Von Gunnar Meinhardt 06.12.2002, 15:49

Las Vegas/dpa. - Der Showdown vor dem Faustgefecht im Boxring lief ab wie bei einem Freundschaftsreffen. Kein böser Blick, keine Beleidigung, kein gehässiges Wort, stattdessen freundliches Lächeln, nette Äußerungen, respektvoller Umgang miteinander. 48 Stunden vor dem Titelkampf konnte bei der Abschlusspressekonferenz und dem anschließenden Wiegen weder Weltmeister Wladimir Klitschko noch sein frisch rasierter Herausforderer Jameel McCline einen Sympathievorteil verbuchen. Die einzigen markanten Unterschiede zwischen den Hünen, die sich in der Nacht zum Sonntag (4.00 Uhr MEZ/ZDF live) im Mandalay Bay Casino von Las Vegas duellieren, waren deren Frisur, Hautfarbe und das Körpergewicht. Der schwarzhaarige WBO-Champion aus dem Hamburger Universum Boxstall wog 10,5 kg weniger als der kahlköpfige, farbige Amerikaner, der 119,5 kg auf die Waage brachte.

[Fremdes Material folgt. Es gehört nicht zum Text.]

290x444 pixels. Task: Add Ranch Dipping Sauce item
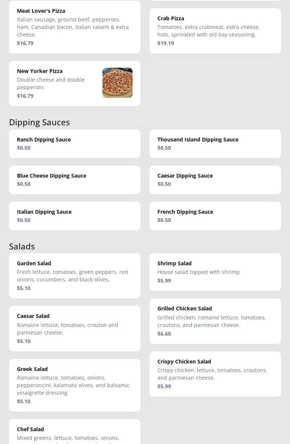75,144
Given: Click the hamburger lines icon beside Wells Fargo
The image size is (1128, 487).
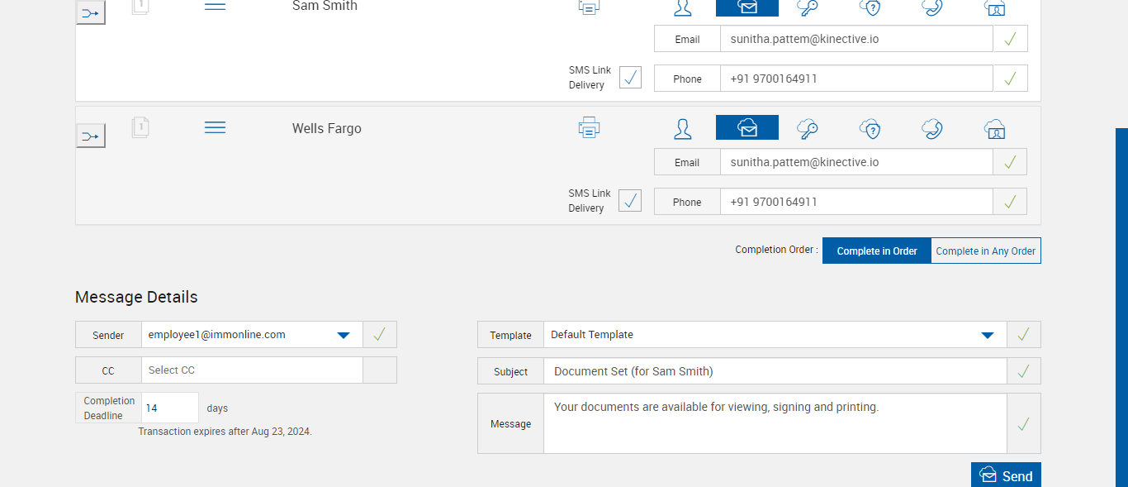Looking at the screenshot, I should (x=215, y=127).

Das sei die neue Erfolgs-Generation des Schwergewichts, proklamierte Promoter Bob Arum sichtlich stolz. Sie habe es nicht nötig, sich mit verbalen Tiefschlägen und skandalträchtigen Provokationen a la Mike Tyson ins Rampenlicht zu schieben. Smartes Auftreten außerhalb des Ringes und boxerische Klasse im Seilquadrat prägen in der Königsklasse die Superstars der Zukunft. Wer diese sein werden, steht für den Pay-TV-Kanal Home Box Office (HBO) mittlerweile fest. «Die Klitschko-Brüder sind die Top-Schwergewichtler der Welt, da sind wir uns absolut sicher. Sie verkörpern ein Produkt, das es bislang noch nie gab», erklärte HBO-Vizepräsident Xavier James.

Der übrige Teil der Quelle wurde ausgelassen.